Architecture Diagram

More Information

  • ADR-0008 established the Go + HTMX + DaisyUI web dashboard architecture. This ADR extends that architecture with a parallel JSON API, not a replacement.
  • ADR-0013 introduced POST /sessions/trigger for ad-hoc runs. The JSON API equivalent (POST /api/v1/sessions/trigger) returns the created session as JSON instead of an HTML redirect.
  • The OpenAPI spec file should live at api/openapi.yaml in the repository root and be embedded in the binary via //go:embed api/openapi.yaml.
  • Swagger UI can be embedded using the github.com/swaggo/swag ecosystem or by vendoring the Swagger UI dist/ directory. The latter avoids code-generation dependencies.
  • Authentication is explicitly out of scope for this ADR. The JSON API has the same (lack of) access control as the HTML dashboard.

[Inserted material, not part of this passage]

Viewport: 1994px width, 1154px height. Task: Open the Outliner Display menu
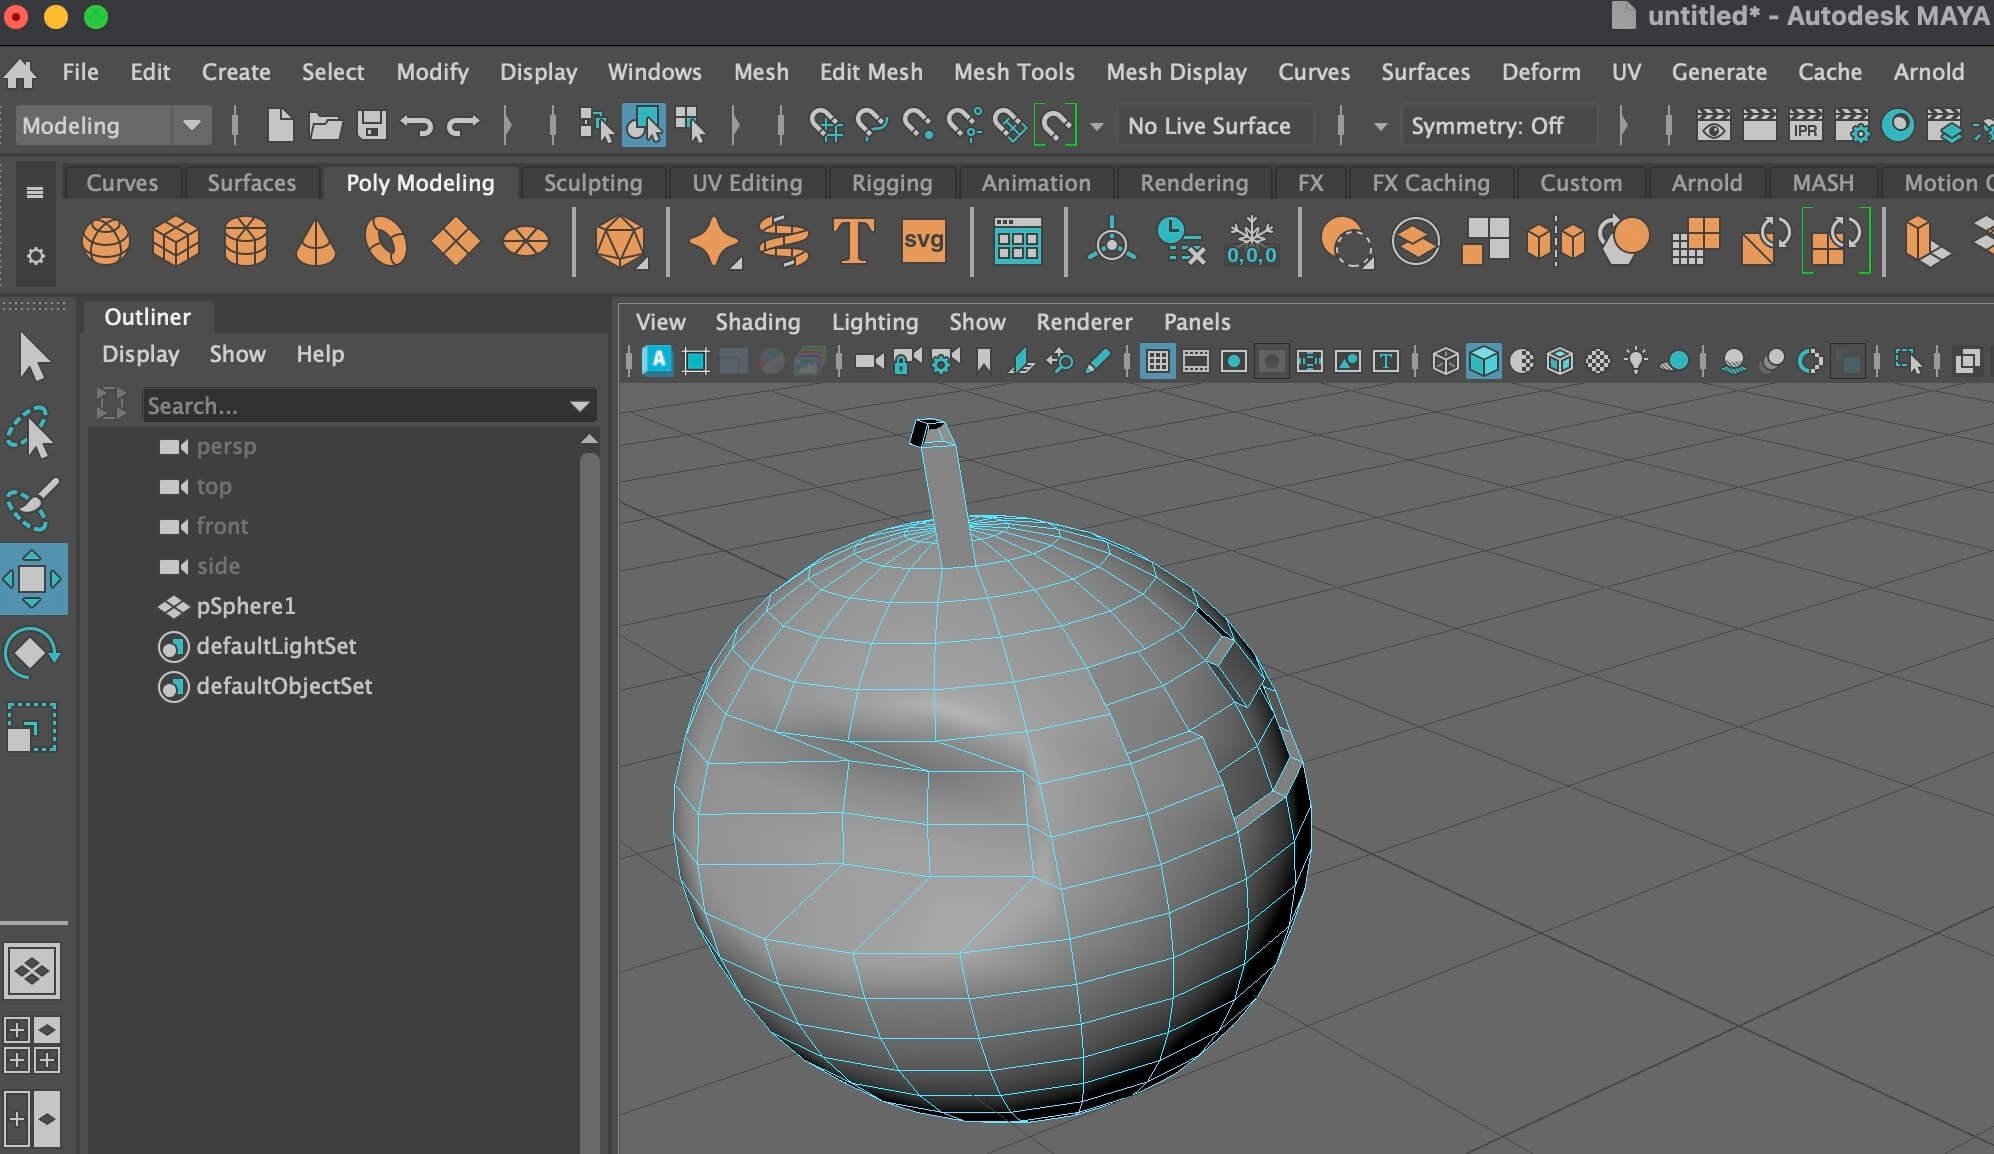pyautogui.click(x=140, y=354)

A future ADR should address API authentication (API keys, bearer tokens, or basic auth).
  • Rate limiting is not addressed here but should be considered for the POST /sessions/trigger endpoint to prevent abuse.
  • The GET /api/v1/sessions/{id}/stream endpoint (SSE) is intentionally excluded from the initial API scope. SSE streaming is already available at /sessions/{id}/stream and works with any HTTP client. Adding it to the API namespace can be done later without breaking changes.
  • Pagination for list endpoints should use ?limit=N&offset=M query parameters, with sensible defaults (limit=50 for sessions, limit=100 for events).